Performance bottlenecks can occur in various places. Most issues can be categorized into four separate debug sections:
- Masters
- The device that is initiating the transfers.
- Check their capabilities. This is achieved by calculating the AXI data bus width * AXI frequency of that Master.
- If CPM is mastering:
- Check if it is using both AXI4-MM ports or just a single AXI4-MM port. Calculate the aggregated bandwidth through these ports.
- Check CPMTOPSWCLK frequency. CPM AXI4-MM ports are fixed 128-bit wide.
- Check traffic pattern. Make sure packets are split by transfer IDs (can be Queue IDs or Channel IDs). Do not split packet using the same AXI4 IDs.
- Slaves
- The device that is receiving the transfers.
- Check their capabilities. This is achieved by calculating the AXI4 data bus width * AXI4 frequency of that Slave.
- If CPM is receiving:
- CPM only has one AXI4-MM port. Calculate the bandwidth through this port.
- Check CPMTOPSWCLK frequency. CPM AXI4-MM ports are fixed 128-bit wide.
- Check traffic pattern. Slave port is used to access internal registers, which internally uses AXI4-Lite interface with one AXI4 outstanding transaction, and also to Bus Master (Read/Write) to PCIe link. Do not interleave these transaction destinations to avoid Head of Line blocking.
- Interconnects
- All interconnects and switches the packet has to go through.
- Analyze all interconnects in the transfer path. It can be NoC, CCI-500, SmartConnect, etc. Check their throughput capabilities. This is achieved by calculating the AXI4 data bus width * AXI4 frequency of those interconnects.
- Check the AXI4 outstanding transactions settings. The higher your system's latency or the smaller your AXI4 packet is, the higher you want this number to be to avoid credit starvation.
- Check traffic pattern. Ensure that "slow" and "fast" datapaths do not interleave to avoid Head of Line blocking.
- External/Software
- Factors that are outside of the Xilinx device.
- Software/Driver/Apps
- Software and drivers are typically much slower than hardware. To
maximize throughput, you must ensure that there is minimal
"maintenance" required from software during transfers:
- Maximize available Descriptor Queue ring size or Descriptor Chain size.
- Maximize Transfer Size (including Max Payload Size and Max Read Request Size settings at the host).
- Maximize number of Queues and DMA Channels.
- Minimize Interrupts and avoid excessive use of Poll Mode.
- Minimize Pointer or hardware updates.
- Avoid Bus Mastering from software. Let hardware do DMA or Bus Mastering.

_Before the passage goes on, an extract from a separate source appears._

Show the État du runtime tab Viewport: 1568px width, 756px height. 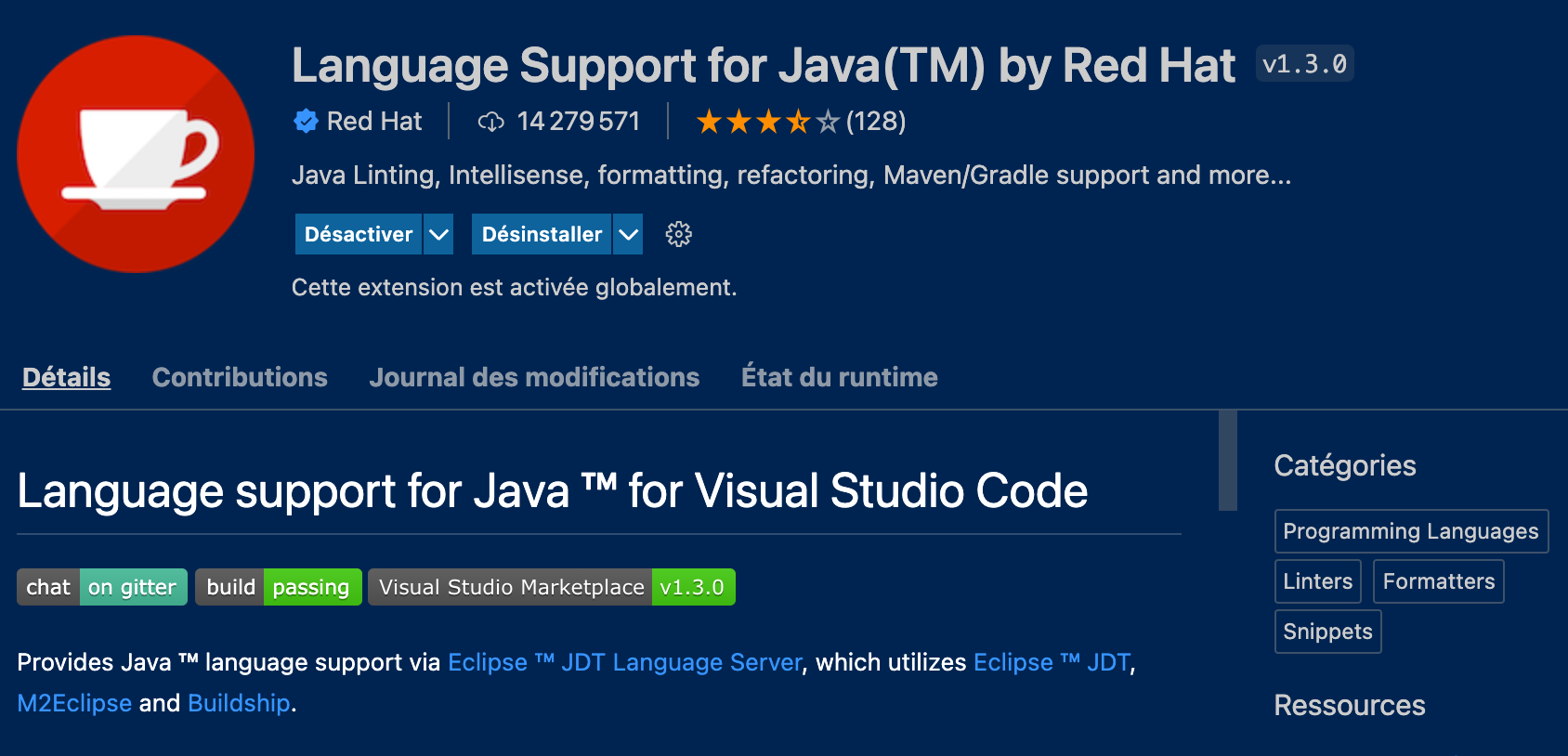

- Avoid excessive copy from user to kernel level memory. Pin a memory at the host to be used for transfers.
- Switches/IOMMU/Processor Links
- When
transactions are going in and out of the host, there are various
common modules along the paths that can increase latency and
therefore your overall throughput:
- Pick a path that has minimal PCIe switches. Analyze the available PCIe slots and their bus topology. Ensure the software or driver is running at the CPU attached to that PCIe bus. Use memory devices (disks, DDR memory, etc.) that are directly attached to that CPU.
- Pick CPUs and PCIe switches that have high numbers of PCIe credits or ones that can use Extended PCIe Tags. This greatly improves the amount of PCIe packets outstanding, which will be required to compensate the high latency at the host. Enterprise grade systems typically advertise higher values compared to desktop or workstation systems.
- Ensure the active PCIe slot and PCIe switch's link width and speed matches your device. Verify the PCIe link is trained to the optimum link speed and width.
- IOMMU is often required in multifunction devices, however it adds latency to translate those PCIe addresses. Avoid relying on IOMMU unless it is required.
- Disable Low Power State on PCIe and CPUs. While these features save power and can be significant in a large data center environment, repeatedly entering and exiting these power states can slow down transfers and increase latency.